Ken Pugh wrote a lovely blog post exploring this further, and suggesting to split the problem into several layers. On the top layer, he proposed an outcome “Then the reply has characteristics that mimic a human being”, which could then be broken down further into introducing delays, deleting parts of a message and so on. At a lower level, Ken proposes something similar to Option 4 from the original proposal. I like Ken’s approach, but I’d phrase it slightly differently. More on that a bit later.
First, we need to investigate the key reason why all the proposed options were difficult to compare: In essence, they test different things.
3S: Set Strict Scope
When faced with a relatively complex problem that needs to be specified with examples, the first tool I like to use is 3S: Set Strict Scope. What exactly is this feature responsible for? What other features are related to this, but out of scope for now? Answering these questions will help us decide what to specify, where to test it and how much.

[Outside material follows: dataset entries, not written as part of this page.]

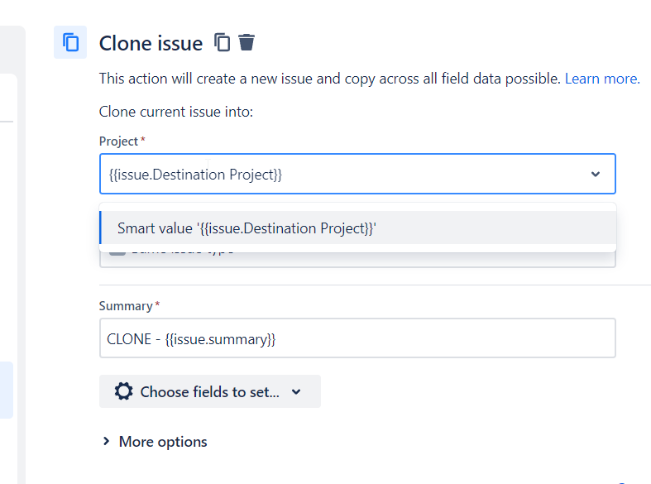Image resolution: width=651 pixels, height=484 pixels.
Task: Click the gear icon in Choose fields button
Action: 124,391
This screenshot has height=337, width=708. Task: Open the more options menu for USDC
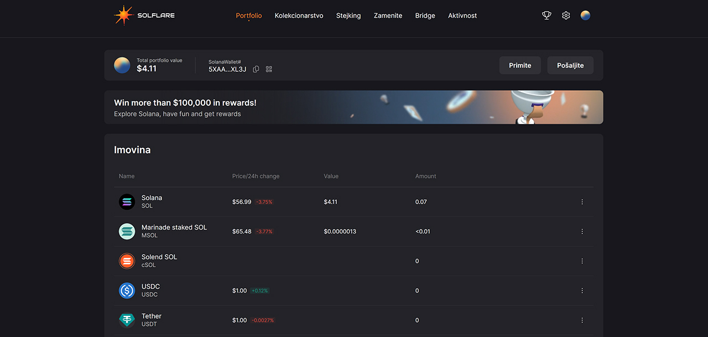tap(582, 291)
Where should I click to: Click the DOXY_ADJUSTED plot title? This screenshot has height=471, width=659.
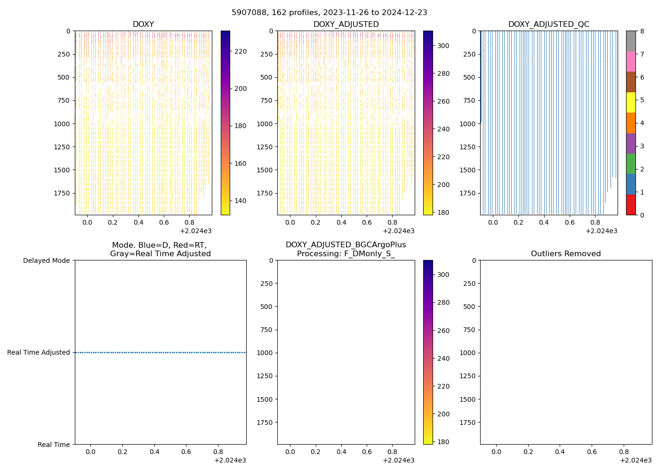pyautogui.click(x=346, y=24)
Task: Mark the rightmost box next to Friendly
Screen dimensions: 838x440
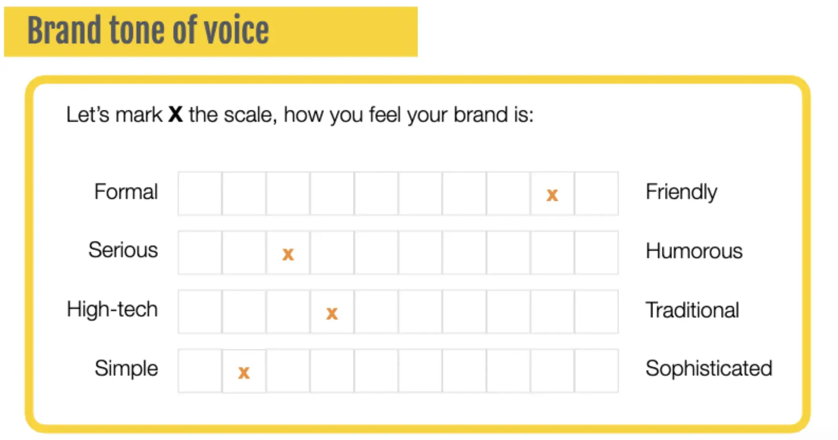Action: [596, 194]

To set the scope for a feature file, and ensure that everyone is aligned on it, I usually draw a small informal process diagram. This helps us model what the system should do, instead of focusing too much on how it does things. For example, something like the picture below could describe the feature for sending messages with delays.

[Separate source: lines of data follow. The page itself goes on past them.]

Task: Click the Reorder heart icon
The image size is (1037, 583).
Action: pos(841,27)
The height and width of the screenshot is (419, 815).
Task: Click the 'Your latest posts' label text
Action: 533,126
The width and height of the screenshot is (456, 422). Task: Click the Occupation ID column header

There are several moving parts here, and potential boundaries for testing. The options offered for voting in the challenge describe different parts of this diagram, from different perspectives. We can’t really judge if a scenario is better or worse than the alternatives without deciding how much of this diagram the feature should cover.
Let’s quickly analyse the options.
Option 1: Specify overall process properties
The first option tried to capture the entire process with a single statement:
Given the bot receives a message "Hi there" When the bot replies with "Hello" Then the bot should insert random pauses from 0.2 to 0.5 seconds between each letter
The relationship between inputs and outputs is really unclear here. Would a different message cause different delays? Would a different reply cause something else?
The initial message to the bot (“Hi there”) and the reply of the bot (“Hello”) are totally irrelevant for this test. They have no impact on the outcome, and just create noise. Inputs that have no relevant effect on the outputs are usually the result of misaligned scope.
Numbers 0.2 and 0.5 are a choice, based on some research around human typing, but they in no way depend on “Hi there” or “Hello”. If we want to focus the feature on how to configure the message sender, then a rephrased option 1 would be the best choice. For example, if typing longer messages should create longer delays than when typing shorter messages. If we want to focus on something else, this would be the wrong choice.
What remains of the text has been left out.